Auf den ersten Blick erinnert dieses Gerät an eines, das bei jedem Optiker zu finden ist. Da rückt der Kunde – das Kinn auf eine Art Ablage gelegt – ganz nah an zwei Objektive heran und der Optiker kann die Sehstärke testen.

Das ist Standard bei Optikern. Dieses Gerät aber ist es keinesfalls. „EasyScan“ heißt es und ermöglicht nichts anderes als eine digitale Reise in die Mitte des Auges. Augenoptikermeister Thomas Prinz, Inhaber von Lorenz-Optik an der Wilhelmstraße 92, hat dies seit diesem Jahr in Betrieb. „Mit diesem Gerät können Gefahren für die Netzhaut frühzeitig erkannt werden“, erklärt Prinz im TME-Gespräch.


„Dieser Service ersetzt keinesfalls den Augenarzt“, betont Prinz. „Wir als Optiker können aber einen Hinweis geben, ob eine Auffälligkeit vorliegt.“ Danach muss der Kunde entscheiden, ob er den Empfehlungen nachkommt. Und das kann eben auch eine Vorsorgeuntersuchung in einer Arztpraxis sein.“

Auf einem Bildschirm erscheinen zwei grelle, runde Körper, die an gleißende Sonnen erinnern. Virtuell nimmt Prinz den Betrachter auf eine Reise in Auge mit: erst in den vorderen Augenabschnitt, Hornhaut und Linse. Dann macht der „EasyScan“ Aufnahmen durch die Pupille hindurch – bis tief ins Augeninnere.

Auf einer Messe Ende 2017 hatte Prinz dieses Gerät erlebt und war davon fasziniert. Nach einer intensiven Schulung kann er nun diesen Test durchführen. „Dieser Test dauert drei Minuten. In dieser Zeit kann der Kunde eine Menge über den Zustand der Augen bis in die tiefen Schichten der Netzhaut erfahren.“ Unter anderem könnten so anatomische Veränderungen festgestellt werden.

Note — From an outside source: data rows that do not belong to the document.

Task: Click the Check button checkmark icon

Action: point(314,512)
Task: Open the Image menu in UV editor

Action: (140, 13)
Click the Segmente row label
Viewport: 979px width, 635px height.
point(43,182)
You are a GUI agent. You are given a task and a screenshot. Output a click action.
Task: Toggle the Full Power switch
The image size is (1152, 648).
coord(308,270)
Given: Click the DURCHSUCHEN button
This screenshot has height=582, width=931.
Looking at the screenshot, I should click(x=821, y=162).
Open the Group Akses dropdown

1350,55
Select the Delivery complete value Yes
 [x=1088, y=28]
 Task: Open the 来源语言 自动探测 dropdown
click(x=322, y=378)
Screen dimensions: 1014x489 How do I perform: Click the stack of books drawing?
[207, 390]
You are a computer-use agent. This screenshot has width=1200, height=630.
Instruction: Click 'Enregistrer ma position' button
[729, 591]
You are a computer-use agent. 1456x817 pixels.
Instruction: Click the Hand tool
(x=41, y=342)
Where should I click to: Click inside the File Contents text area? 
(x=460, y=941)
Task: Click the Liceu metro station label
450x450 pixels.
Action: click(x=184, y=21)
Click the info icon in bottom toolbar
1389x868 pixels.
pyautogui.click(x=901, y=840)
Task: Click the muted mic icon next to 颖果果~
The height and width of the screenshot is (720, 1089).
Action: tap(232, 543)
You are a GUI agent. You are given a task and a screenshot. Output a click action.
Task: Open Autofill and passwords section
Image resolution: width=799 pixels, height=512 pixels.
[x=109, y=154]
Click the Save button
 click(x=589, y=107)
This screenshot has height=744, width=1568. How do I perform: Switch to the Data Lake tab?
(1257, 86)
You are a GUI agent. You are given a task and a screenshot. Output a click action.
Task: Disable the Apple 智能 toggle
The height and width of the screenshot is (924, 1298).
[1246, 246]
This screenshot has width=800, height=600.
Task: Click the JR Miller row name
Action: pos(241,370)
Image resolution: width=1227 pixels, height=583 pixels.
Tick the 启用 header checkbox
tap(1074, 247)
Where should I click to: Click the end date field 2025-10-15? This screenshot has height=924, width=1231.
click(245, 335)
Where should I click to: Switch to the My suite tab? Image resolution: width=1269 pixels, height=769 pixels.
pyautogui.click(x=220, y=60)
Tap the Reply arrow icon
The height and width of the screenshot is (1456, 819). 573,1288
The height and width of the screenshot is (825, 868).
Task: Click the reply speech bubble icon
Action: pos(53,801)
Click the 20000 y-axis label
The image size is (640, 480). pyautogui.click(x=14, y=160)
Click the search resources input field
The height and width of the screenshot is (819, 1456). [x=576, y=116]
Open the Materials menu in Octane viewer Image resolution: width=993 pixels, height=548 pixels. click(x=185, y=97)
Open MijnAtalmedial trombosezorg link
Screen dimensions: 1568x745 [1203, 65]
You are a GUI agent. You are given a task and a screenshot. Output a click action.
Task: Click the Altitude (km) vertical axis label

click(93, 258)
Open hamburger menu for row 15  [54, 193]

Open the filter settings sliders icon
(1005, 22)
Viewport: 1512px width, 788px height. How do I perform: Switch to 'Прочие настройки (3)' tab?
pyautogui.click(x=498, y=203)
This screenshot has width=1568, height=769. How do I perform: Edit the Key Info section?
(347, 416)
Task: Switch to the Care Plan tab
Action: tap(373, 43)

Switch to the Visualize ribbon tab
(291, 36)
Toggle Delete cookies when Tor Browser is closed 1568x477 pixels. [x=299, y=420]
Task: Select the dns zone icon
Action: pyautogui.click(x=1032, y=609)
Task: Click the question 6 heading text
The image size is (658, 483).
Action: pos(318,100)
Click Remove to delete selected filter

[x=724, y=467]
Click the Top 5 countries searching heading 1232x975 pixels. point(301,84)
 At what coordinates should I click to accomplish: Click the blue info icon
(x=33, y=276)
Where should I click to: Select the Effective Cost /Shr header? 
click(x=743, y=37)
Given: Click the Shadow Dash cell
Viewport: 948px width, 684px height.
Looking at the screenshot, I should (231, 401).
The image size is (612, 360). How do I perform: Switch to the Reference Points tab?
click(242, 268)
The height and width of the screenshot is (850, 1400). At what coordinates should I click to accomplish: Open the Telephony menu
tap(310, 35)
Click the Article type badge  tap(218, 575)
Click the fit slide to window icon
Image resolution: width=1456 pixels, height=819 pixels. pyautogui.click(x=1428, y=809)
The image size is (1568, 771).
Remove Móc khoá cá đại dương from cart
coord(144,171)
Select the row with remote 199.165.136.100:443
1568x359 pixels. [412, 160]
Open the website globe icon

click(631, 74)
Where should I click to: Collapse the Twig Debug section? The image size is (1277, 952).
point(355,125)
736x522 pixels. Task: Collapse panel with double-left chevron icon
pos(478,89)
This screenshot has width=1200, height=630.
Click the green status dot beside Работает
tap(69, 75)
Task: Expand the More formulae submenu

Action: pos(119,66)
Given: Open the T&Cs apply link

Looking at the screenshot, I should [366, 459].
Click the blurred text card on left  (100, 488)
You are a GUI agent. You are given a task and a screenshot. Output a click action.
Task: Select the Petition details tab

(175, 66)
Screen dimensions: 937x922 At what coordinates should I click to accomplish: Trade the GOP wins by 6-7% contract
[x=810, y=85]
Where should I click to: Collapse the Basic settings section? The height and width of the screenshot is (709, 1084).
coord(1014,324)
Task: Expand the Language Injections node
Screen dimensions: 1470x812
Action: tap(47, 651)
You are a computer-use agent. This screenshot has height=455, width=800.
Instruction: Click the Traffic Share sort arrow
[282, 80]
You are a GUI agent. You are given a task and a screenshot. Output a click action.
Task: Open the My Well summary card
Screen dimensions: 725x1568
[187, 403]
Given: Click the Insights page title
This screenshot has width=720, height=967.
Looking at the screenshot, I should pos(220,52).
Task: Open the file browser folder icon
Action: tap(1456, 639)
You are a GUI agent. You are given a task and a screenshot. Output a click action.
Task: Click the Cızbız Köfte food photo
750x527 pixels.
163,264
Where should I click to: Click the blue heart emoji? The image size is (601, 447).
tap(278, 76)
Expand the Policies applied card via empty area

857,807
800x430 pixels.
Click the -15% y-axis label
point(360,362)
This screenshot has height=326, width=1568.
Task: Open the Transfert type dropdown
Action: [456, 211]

Darüber hinaus bestehe die Möglichkeit, über ein telemedizinisches Referenzenteam detaillierte Ergebnisse zu erhalten. „Wie gesagt: Es ist eine Hinweisgebung, eine Empfehlung.“

Bei etwa 20 Prozent der entdeckten Auffälligkeiten oder Veränderungen  – wie einem Loch in der Netzhaut oder einem Glaukom-Anfall – sei ein Arztbesuch anschließend erforderlich.

Auch ein Thema, das Optiker laut Prinz zunehmend beschäftigt: die „digitale Augenkrankheit“. Das blaue Licht, das von PC, Tablet, Flachbild-TV und Smartphone ausgeht, kann dazu führen. „Es gibt inzwischen speziell entwickelte Brillengläser, die dieses blaue Licht auffangen und so gegen eine Ermüdung der Augen wirken“, sagt Prinz.